Earlier this year, Place North West revealed Allied London would no longer be progressing with a 54-storey residential tower due to “unresolved development issues”. The developer also further signalled its move away from residential development with the sale of the 1,400-home Trinity Islands site to fellow developer Renaker, as first reported by Place in October last year.

Michael Ingall, chief executive of Allied London, said: “In Vita, we have chosen a partner that shares our ambition for Enterprise City to become the UK’s new home for modern industry, and that has the expertise and capability to deliver state-of-the-art, responsive development across all sectors of living. I’m excited about working together on plans to create an innovative residential offering that will cater to the needs of tomorrow’s workforce.
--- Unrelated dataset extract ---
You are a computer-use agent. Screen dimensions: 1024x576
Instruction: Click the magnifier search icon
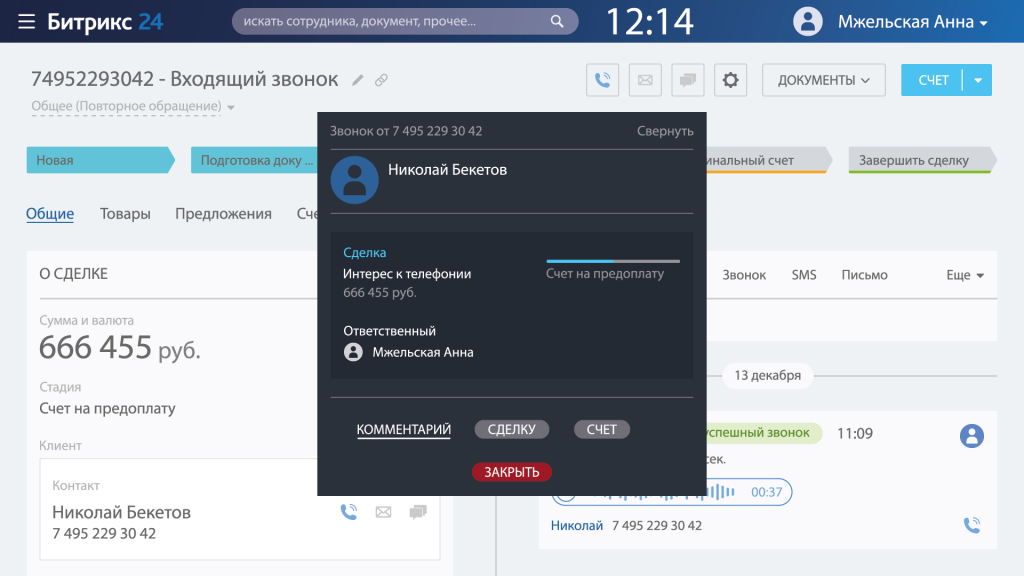[557, 21]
“It’s no longer a case of just putting up two or three residential towers and hoping they work – I want the offer to be appropriate, sustainable and affordable. Many of our commercial tenants have attested to appropriate accommodation close to the workplace

“For us, the agreement is ideal as it allows us to divest part of our land-holding to a best-in-class operator with plans to bring forward new development quickly, while working in concert with them to help deliver on our overall vision.”

Mark Stott, Vita Group chief executive, added: “We are delighted to be working with Allied London to deliver innovative living spaces for the city’s brightest talent. Enterprise City will be a neighbourhood based around culture, innovation and the future of commerce and deserves world-class accommodation that matches this vision. We look forward to sharing our plans in the coming months.”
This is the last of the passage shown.